Friends in the 1700s were likely to view enslavement from one of four perspectives. A majority of Quakers accepted slavery “without much qualm or question.” Others were “perplexed, but did nothing.” Still others agreed with George Fox, the English founder of the Religious Society of Friends, that slaves should be treated “kindly” and offered a Christian education–a line of thought that did not embrace emancipation. Finally, a “sensitive few” doubted if Christians should be enslaving their fellow men.    (McDaniel and Julye 8)

    The circumstances in which we find Honor Bright and Daniel Dickinson, therefore, are historically accurate; Quakers in America were frequently confronted with the reality of slavery and rarely reacted with the revulsion to human bondage that Friends do today. In fact, even the Friends who believed slavery to be an affront to the divine spark in all human beings tended to balance the idea of emancipation with a fear of social collapse and, therefore, supported a gradualist approach. (McDaniel and Julye 51) The question with which The Last Runaway and The Purchase should be approached, therefore, is not one of historical accuracy, but concerns their grasp of Quaker theology.

    Both Honor Bright and Daniel Dickinson are devout Quakers who had an active spiritual life within the Religious Society of Friends prior to leaving their communities for Ohio and Virginia respectively. Thus, what evidence do they offer that their spiritual practice is rooted in sound Quaker theology? As Honor Bright and Daniel Dickinson descend into the darkness of the wilderness that they have chosen as their new homes, does the oppressive, uncivilized silence of their relative isolation have anything to offer them? Do these Quakers–both contemplative and introspective by nature–meet this new silence with familiarity or trepidation?
== == ==
In the passage on Quakers and slavery, where did Honor Bright and Daniel Dickinson each go after leaving their communities?

#### EXCERPTED DATA
== == ==
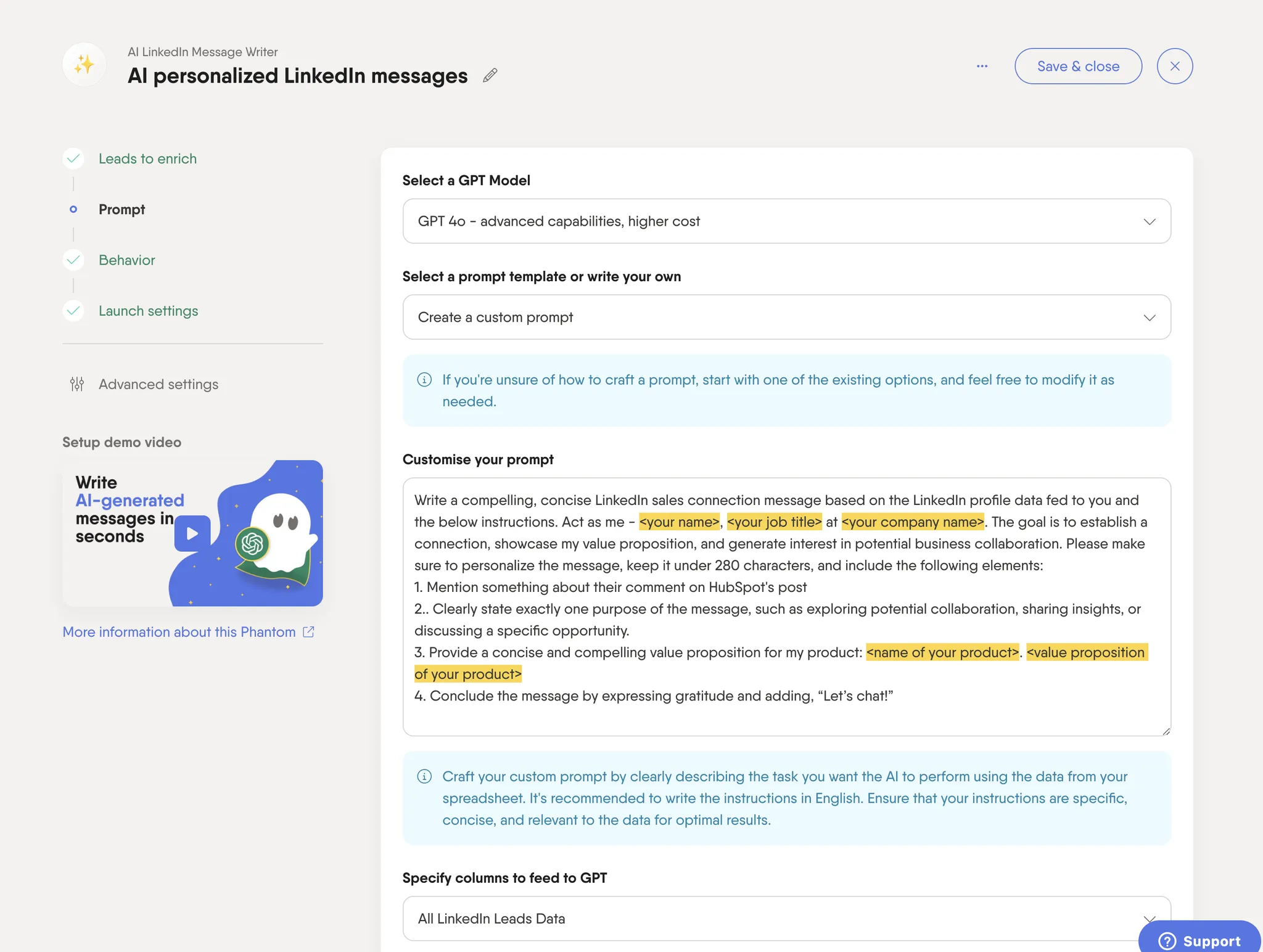
Task: Click the info icon in the prompt tip
Action: coord(424,380)
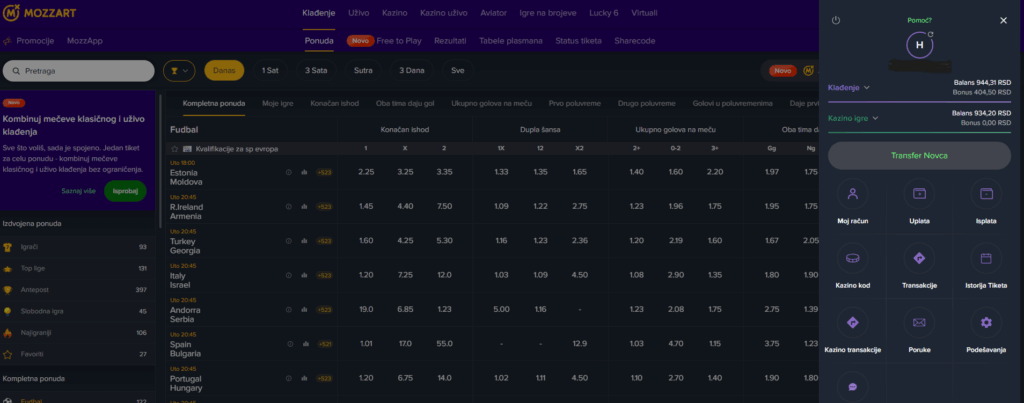Expand the Kazino igre balance dropdown

point(853,118)
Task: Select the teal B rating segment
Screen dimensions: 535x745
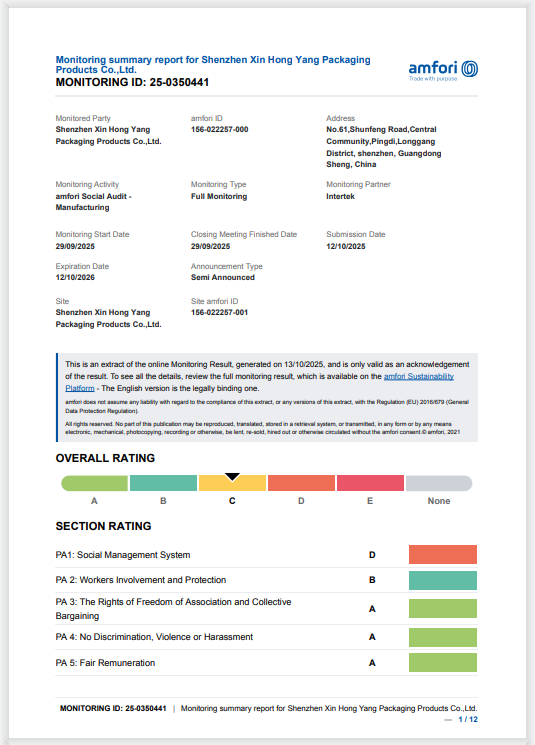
== == ==
#### OUTPUT FOR THIS EXERCISE
Honor Bright went to Ohio and Daniel Dickinson went to Virginia.